If the check fails, or if the signature doesn't exist, the receiving email service provider might mark the email as spam or block the sender's IP address altogether. This makes it harder for fraudsters to make emails look like they came from your domain address.
Which One is Better?
Ultimately, this isn't an either/or or one vs. the other proposition—it's a "better together" scenario. That's because SPF and DKIM address two integral, but discrete, issues central to email security. SPF helps confirm whether an email purporting to come from your company was in fact sent from one of your established IP addresses, and DKIM confirms that the email hasn't been faked or altered on its way to its intended recipient. So the truth is they are more like frenemies than enemies!
But it's also important to note that whether they're used on their own or together, DKIM and SPF do not provide a complete solution for email authentication. For that, we'll need to add an additional acronym to the conversation: DMARC.

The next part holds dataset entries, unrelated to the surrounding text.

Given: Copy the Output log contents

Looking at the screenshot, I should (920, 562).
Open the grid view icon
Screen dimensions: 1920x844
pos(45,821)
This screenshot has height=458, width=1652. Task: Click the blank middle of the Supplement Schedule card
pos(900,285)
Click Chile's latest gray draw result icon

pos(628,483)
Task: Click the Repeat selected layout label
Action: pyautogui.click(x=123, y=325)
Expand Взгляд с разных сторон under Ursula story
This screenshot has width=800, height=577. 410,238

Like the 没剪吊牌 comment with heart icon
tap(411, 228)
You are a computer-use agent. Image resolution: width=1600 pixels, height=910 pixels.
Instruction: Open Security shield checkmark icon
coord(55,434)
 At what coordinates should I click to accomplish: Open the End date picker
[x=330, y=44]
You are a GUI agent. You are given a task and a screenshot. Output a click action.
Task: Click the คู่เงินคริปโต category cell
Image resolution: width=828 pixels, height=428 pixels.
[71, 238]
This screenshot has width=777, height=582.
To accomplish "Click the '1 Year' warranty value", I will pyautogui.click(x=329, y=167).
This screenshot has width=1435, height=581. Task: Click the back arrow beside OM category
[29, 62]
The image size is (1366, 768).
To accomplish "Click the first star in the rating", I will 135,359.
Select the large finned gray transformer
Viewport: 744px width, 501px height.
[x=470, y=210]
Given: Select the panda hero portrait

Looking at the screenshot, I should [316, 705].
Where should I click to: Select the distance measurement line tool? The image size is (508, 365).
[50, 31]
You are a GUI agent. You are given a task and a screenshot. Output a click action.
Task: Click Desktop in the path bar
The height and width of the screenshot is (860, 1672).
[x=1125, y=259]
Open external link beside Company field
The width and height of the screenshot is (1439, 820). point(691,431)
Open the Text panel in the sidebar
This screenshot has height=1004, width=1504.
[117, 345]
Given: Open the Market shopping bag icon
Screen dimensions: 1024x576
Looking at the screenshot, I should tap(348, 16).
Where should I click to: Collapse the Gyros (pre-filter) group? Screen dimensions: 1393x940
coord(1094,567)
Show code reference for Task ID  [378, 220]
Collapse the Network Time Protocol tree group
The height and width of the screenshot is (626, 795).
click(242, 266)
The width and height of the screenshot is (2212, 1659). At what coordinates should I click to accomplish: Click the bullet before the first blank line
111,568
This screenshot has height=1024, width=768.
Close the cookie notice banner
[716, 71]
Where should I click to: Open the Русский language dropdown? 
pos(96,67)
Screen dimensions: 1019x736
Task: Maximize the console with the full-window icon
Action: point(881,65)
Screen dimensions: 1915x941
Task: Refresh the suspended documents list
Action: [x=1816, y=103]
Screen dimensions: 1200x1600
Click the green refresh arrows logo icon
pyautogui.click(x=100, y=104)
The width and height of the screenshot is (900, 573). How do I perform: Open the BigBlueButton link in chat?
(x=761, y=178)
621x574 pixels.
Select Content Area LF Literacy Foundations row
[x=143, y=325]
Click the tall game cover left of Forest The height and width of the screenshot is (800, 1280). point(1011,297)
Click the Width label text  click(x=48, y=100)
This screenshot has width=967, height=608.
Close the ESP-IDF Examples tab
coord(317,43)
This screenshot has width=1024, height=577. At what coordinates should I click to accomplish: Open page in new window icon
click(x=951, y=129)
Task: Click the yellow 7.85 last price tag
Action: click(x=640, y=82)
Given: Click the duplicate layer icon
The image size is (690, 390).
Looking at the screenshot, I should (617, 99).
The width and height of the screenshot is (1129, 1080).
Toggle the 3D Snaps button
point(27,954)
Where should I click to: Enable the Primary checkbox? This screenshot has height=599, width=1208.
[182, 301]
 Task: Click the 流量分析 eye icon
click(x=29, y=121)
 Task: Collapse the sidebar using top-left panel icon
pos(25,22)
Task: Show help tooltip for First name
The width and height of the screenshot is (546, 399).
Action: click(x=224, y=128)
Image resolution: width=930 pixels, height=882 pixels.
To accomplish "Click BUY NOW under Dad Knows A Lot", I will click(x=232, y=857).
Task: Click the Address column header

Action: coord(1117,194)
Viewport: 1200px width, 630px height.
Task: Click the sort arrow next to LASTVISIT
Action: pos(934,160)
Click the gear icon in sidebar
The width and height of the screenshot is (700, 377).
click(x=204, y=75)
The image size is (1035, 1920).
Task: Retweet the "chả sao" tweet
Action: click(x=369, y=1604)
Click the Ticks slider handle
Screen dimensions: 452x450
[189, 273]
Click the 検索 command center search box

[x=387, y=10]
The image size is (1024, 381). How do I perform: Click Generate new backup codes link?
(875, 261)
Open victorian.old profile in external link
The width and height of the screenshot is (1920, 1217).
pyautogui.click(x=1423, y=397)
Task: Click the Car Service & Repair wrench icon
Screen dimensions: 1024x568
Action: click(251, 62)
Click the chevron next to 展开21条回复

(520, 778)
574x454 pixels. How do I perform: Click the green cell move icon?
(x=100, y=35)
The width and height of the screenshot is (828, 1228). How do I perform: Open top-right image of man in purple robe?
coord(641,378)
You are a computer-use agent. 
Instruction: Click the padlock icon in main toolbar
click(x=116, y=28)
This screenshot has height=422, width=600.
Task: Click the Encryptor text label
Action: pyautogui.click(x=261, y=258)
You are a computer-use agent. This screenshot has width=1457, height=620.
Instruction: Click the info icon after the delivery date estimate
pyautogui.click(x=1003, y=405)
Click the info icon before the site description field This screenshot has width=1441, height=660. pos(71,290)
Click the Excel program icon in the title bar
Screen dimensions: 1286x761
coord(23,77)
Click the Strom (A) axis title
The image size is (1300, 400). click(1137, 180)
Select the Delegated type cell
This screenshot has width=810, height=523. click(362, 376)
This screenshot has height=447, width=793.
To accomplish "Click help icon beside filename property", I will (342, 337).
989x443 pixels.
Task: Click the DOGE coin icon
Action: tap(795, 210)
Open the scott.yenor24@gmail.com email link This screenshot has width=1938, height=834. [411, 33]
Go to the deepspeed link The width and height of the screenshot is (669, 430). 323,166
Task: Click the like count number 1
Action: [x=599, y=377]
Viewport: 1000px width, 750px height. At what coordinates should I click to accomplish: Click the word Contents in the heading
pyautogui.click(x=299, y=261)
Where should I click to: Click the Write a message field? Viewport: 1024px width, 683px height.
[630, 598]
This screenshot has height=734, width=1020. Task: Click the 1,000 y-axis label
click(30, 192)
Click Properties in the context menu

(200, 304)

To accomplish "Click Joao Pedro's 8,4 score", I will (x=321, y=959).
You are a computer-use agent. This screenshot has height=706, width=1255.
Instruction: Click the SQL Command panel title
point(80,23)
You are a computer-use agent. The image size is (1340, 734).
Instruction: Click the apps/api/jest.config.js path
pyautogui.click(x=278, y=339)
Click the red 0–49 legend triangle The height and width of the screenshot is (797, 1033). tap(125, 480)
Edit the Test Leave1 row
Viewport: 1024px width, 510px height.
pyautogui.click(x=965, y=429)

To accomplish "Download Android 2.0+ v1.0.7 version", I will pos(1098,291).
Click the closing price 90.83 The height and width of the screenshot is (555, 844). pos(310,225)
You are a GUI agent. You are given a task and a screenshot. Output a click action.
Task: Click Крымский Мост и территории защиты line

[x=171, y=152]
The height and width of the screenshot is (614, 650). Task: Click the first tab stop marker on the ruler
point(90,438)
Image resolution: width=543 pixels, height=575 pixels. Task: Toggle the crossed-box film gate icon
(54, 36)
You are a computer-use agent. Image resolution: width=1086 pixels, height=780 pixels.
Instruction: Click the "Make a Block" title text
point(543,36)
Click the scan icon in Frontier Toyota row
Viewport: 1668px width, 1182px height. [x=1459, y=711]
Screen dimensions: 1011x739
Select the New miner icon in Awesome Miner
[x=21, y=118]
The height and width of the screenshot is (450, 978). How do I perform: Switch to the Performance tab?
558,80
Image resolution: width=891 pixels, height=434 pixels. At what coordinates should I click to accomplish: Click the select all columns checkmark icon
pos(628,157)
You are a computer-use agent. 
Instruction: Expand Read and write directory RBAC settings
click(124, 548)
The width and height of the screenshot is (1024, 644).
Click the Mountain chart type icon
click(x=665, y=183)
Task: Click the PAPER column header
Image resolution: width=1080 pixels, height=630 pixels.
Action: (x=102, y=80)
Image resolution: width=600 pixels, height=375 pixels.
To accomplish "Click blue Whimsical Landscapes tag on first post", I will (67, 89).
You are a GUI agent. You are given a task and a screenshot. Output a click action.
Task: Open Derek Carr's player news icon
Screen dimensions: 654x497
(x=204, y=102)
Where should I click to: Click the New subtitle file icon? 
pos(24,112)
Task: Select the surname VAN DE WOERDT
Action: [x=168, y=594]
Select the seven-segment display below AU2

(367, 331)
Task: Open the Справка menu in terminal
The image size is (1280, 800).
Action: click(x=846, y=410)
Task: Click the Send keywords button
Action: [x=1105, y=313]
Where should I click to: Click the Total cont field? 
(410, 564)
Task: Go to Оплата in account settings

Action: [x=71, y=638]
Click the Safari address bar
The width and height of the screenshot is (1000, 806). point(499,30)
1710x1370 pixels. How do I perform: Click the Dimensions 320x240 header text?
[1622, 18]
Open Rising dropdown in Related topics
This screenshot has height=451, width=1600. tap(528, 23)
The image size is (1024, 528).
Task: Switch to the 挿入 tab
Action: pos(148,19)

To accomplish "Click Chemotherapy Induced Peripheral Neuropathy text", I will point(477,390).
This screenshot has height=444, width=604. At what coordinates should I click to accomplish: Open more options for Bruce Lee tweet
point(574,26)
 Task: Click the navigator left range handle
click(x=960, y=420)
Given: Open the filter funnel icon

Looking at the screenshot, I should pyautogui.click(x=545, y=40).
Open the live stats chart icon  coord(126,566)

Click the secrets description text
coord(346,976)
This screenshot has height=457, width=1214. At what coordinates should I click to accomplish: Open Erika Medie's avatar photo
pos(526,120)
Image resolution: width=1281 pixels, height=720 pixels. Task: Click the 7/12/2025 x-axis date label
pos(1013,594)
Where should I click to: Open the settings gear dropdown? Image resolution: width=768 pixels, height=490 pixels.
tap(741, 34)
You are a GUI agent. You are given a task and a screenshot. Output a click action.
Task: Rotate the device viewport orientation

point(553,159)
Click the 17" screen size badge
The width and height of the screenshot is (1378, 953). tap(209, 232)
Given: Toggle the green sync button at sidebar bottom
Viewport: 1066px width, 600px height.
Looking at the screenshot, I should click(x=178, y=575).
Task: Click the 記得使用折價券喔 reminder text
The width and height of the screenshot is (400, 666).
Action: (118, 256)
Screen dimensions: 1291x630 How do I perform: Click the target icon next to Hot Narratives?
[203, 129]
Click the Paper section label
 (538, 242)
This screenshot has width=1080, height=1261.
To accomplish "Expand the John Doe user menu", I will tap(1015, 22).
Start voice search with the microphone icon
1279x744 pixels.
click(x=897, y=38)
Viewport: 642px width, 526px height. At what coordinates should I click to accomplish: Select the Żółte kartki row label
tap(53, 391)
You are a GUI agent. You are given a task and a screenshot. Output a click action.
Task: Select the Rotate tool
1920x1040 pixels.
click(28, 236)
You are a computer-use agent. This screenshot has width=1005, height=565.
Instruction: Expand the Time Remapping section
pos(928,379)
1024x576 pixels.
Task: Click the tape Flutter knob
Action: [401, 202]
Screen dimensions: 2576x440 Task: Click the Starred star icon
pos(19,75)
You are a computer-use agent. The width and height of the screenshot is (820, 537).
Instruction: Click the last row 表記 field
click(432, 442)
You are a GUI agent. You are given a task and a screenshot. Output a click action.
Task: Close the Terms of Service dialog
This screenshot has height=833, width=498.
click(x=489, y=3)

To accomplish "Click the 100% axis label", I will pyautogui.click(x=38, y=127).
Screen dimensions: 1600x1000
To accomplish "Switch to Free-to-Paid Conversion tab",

Why DMARC Makes All the Difference
First introduced in 2012, Domain-based Message Authentication, Reporting & Conformance (DMARC) is a standard email authentication protocol that adds a policy layer to SPF and DKIM.
With DMARC, companies can publish policies telling email providers when they should rely on DKIM and SPF for a given domain, and what to do when messages fail either of those tests. DMARC's most aggressive enforcement policy option is reject (p=reject), which means email messages that don't pass DMARC authentication will be rejected by the receiving email server and stopped from being delivered to the intended recipient. To learn more, read our DMARC setup guide.
It's relatively easy to generate a DMARC email record and assign it to a DNS. But for large organizations, implementing DMARC across a large number of domains can get very complicated, very fast. Using email ecosystem management solutions designed to help organizations make full use of SPF, DKIM, and DMARC authentication can dramatically simplify the process—causing phishing emails sent by fraudsters seeking to impersonate their businesses to drop to near zero in a matter of weeks.
What's more, organizations that do adopt these solutions and approaches have realized extraordinary results. A real-world Agari Brand Protection customer, a Fortune 500 large insurance company, ratcheted up their DMARC policy to p=quarantine, resulting in all of their failed messages being rejected and filtering into the Spam folder instead of hitting their inbox. These included a deluge of emails coming from unknown IP addresses with low reputation scores from a myriad of irregular countries without host names. Thanks to Agari Brand Protection's automated authentication solution setting them at the most stringent level, these messages were blocked outright!
Plus, using newer, DMARC-enabled standards like Brand Indicators for Message Identification (BIMI), organizations can display their brand logos next to the subject line of their emails within the recipient's email inbox—boosting brand presence while providing assurance that the email can be trusted.